FWA defines redeployment obligation

The Fair Work Act prevents employees who have been made genuinely redundant from making a claim that they have been unfairly dismissed. But in order to show that a redundancy was “genuine”, employers have to satisfy three basic tests.

First, the employer must no longer require the employee’s job to be done by anyone, due to operational requirements. Second, the employer must show that it has complied with any obligations to consult with the employees or their representatives about the redundancy. Thirdly, the employer must be able to defeat any suggestion that it would have been reasonable to redeploy the employee within its operation, or that of a related entity.

A Full Bench of Fair Work Australia has commented extensively on the redeployment requirement, with a decision that provides guidance for employers on how to meet their obligations under the Act. And the Tribunal has found that an employer must do more than simply help the employee find another job.

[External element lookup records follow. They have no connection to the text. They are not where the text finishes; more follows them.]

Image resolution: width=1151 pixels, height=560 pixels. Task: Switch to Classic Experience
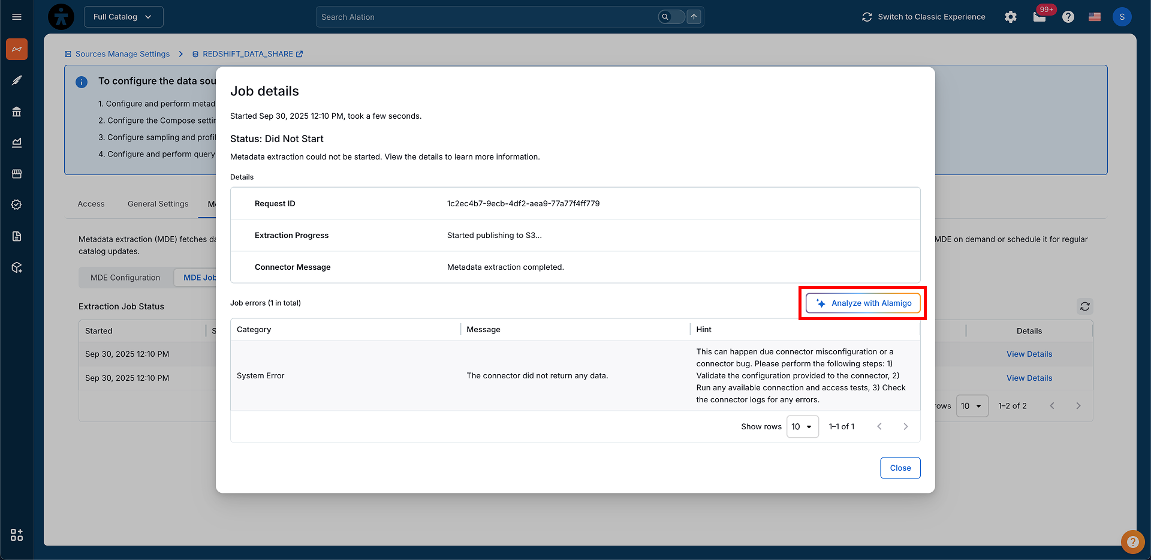924,17
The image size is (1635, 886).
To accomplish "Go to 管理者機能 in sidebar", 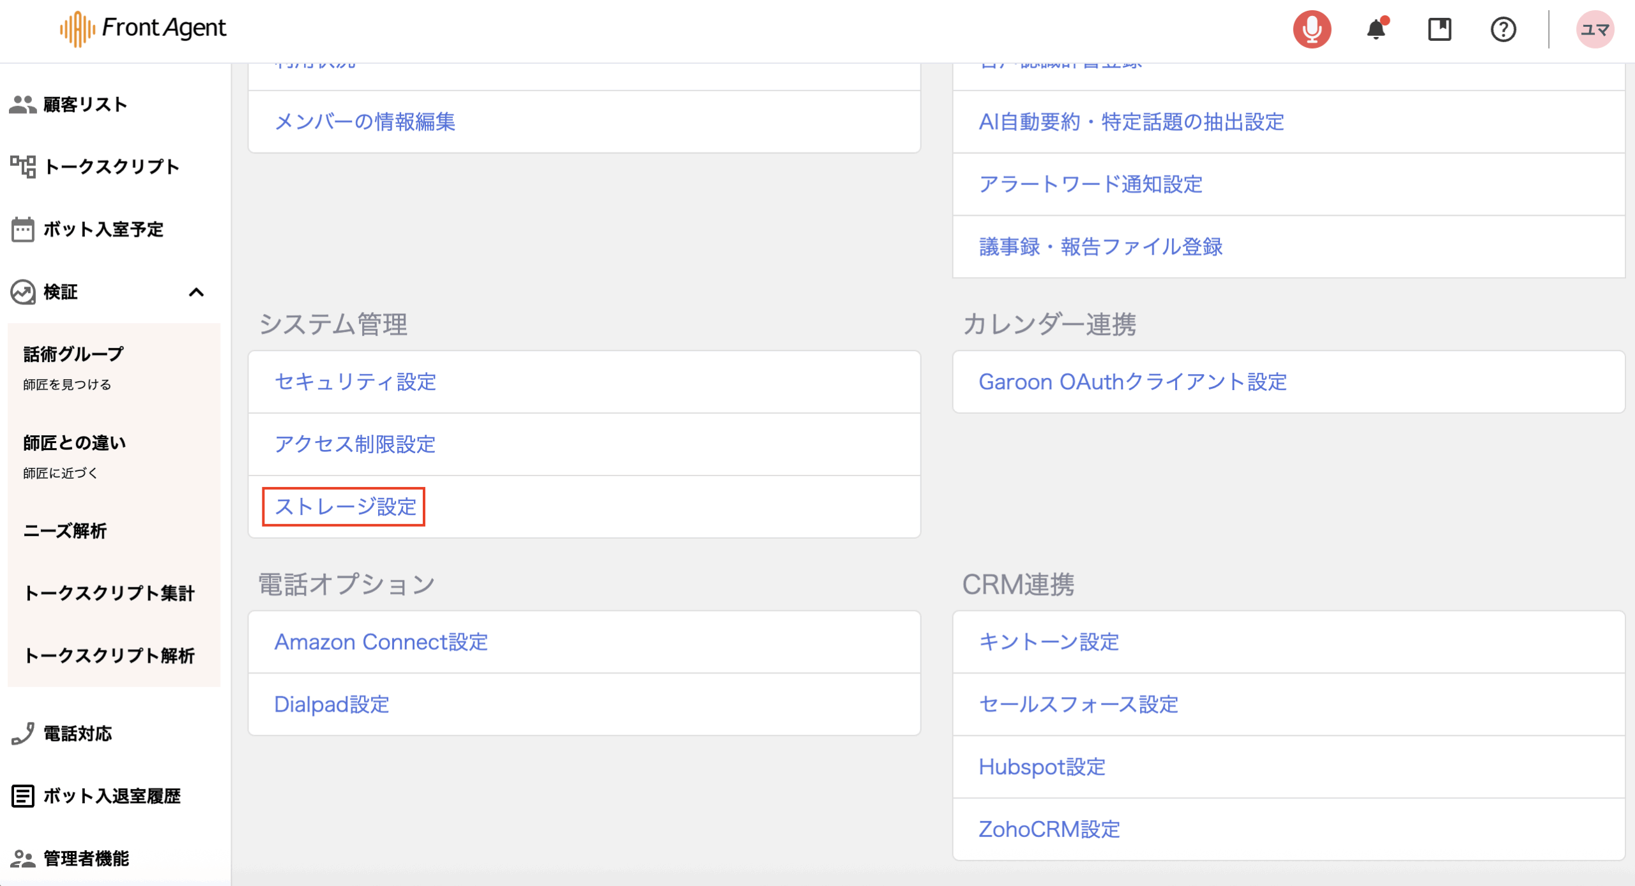I will coord(86,859).
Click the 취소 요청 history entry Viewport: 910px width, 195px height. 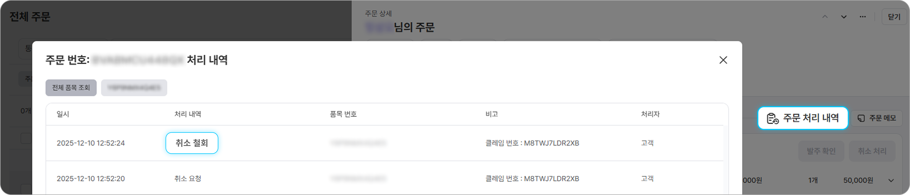(x=188, y=179)
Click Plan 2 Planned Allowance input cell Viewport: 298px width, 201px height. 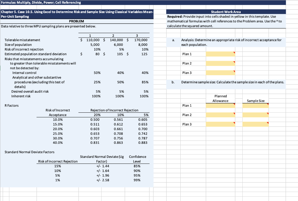[220, 115]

The case is the latest chapter in the long running dispute over redundancies at Xstrata’s Ulan coal mine in New South Wales.

The Bench pointed to a series of consideration which it considered relevant to the question of whether redeployment would have been reasonable in any particular case:

  • The degree of managerial integration between the employer and the associate entity will be relevant;
  • The nature of the available positions, qualifications required to perform the role, the employee’s qualifications and skills, the distance of the alternative position from the employee’s home and the remuneration;
  • By requiring an employee to apply for and compete for employment in a position with a related entity, an employer may not be acting reasonably, as the employee could simply have been employed directly by the related entity;
  • Redeployment involves placing the employee in another position as an alternative to termination for reasons of redundant. Subjecting an employee to a competitive process to fill positions may not be a reasonable attempt to redeploy;
  • It follows that if an employee refuses to take part in such a process, it is not necessarily the case that a reasonable attempt at redeployment has been made;
  • In order for the redeployment to be reasonable, there must be a position available which is the employee has the skills and competence to perform, perhaps with a reasonable period of retraining;
  • Employees who show no interest in the alternative positions may find it difficult to claim that no reasonable attempt at redeployment was made.

The case demonstrates that employers must have legitimate reasons for deciding that a redeployment of an employee is an unreasonable or unsuitable option. Employers who have effective management control of a number of entities should consider an “activist” approach to exploring redeployment opportunities in order to be found to have acted reasonably.